Underground » Maintenance
In this project we have developed a computer method for on-line analysis of trend monitoring data to detect and locate face equipment faults. The definition of a fault in the context of this project is any event that causes a production stoppage and downtime. The performance of the method was demonstrated using five months of Citect data collected on a longwall system.
We started the project with a mail survey of Australian longwall sites followed by extended visits to selected mines. All surveyed sites used Citect software to monitor a large number of equipment sensors and alarms. The number of variables recorded varied with the average being 6500. Most staff agreed that the potential of Citect data monitoring was not fully realised in their mines.

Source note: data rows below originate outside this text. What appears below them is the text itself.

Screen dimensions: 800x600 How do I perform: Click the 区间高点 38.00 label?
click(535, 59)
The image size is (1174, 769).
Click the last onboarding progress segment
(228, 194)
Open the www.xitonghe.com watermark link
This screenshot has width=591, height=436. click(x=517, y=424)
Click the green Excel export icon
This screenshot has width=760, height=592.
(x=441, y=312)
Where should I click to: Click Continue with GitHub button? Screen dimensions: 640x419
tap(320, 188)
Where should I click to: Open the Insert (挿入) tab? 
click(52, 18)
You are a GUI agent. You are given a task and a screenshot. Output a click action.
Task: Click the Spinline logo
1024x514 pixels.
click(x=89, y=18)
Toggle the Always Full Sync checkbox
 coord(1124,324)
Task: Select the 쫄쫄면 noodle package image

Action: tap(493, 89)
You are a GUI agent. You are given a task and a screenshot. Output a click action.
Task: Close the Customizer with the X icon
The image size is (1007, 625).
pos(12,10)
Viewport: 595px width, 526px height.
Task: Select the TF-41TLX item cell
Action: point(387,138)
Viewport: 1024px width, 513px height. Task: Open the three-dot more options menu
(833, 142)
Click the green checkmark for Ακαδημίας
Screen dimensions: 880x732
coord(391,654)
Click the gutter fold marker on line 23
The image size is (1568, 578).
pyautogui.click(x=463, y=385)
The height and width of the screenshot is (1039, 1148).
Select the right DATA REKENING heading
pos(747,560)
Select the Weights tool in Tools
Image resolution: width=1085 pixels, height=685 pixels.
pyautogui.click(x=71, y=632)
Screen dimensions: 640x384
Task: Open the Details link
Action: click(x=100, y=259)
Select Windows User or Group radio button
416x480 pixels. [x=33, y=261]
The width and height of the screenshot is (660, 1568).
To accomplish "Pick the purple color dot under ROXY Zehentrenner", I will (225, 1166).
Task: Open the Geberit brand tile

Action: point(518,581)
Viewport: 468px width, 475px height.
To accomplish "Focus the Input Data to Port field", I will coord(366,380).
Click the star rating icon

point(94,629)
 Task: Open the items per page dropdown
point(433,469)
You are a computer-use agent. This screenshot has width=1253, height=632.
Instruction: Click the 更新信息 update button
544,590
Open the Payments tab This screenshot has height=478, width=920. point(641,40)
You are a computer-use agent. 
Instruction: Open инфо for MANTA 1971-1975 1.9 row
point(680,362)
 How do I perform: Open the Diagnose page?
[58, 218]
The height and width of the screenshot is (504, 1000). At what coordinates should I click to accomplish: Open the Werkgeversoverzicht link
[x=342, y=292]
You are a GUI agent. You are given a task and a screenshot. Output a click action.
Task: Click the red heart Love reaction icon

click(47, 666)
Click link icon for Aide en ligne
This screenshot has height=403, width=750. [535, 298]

When we applied the tools developed in this project to the sample Citect data, we were able to correctly detect and isolate over 90% of the target faults with misclassification rates lower than 20%. When compared against similar attempts in other industries, this is a significant achievement.
To achieve this result, we have surveyed approaches used in other industries and decided to use a data-driven approach. Such approaches treat the system as a "black box". A training data set was generated to "teach" the software what fault classes were associated with what combinations of Citect values. The software self-tuned its internal coefficients using the examples provided by the training set. When provided with data of an unknown class, the software tried to classify this new reading by comparing it against the experience collected through the training set.
One outcome of the project is ready for application in the field. This is automatic processing of Citect data to generate the following statistics on a daily or weekly basis:
- average production delay
- a log of stoppages in each shift and their durations
Such statistics can be compared against manually entered data for purposes of improving record keeping practices.
Using the techniques developed in this project we can also automatically classify the stoppages according to their causes.
Finally, the software can be installed on-line to warn operators on initiation and progress of certain fault types and identification of the cause when a shutdown occurs.
This work has been undertaken by Daniel Bongers as the major part of his PhD study. The PhD thesis is accessible through CRC Mining (www.crcmining.com.au) and covers technical details that are beyond the scope of this ACARP Report.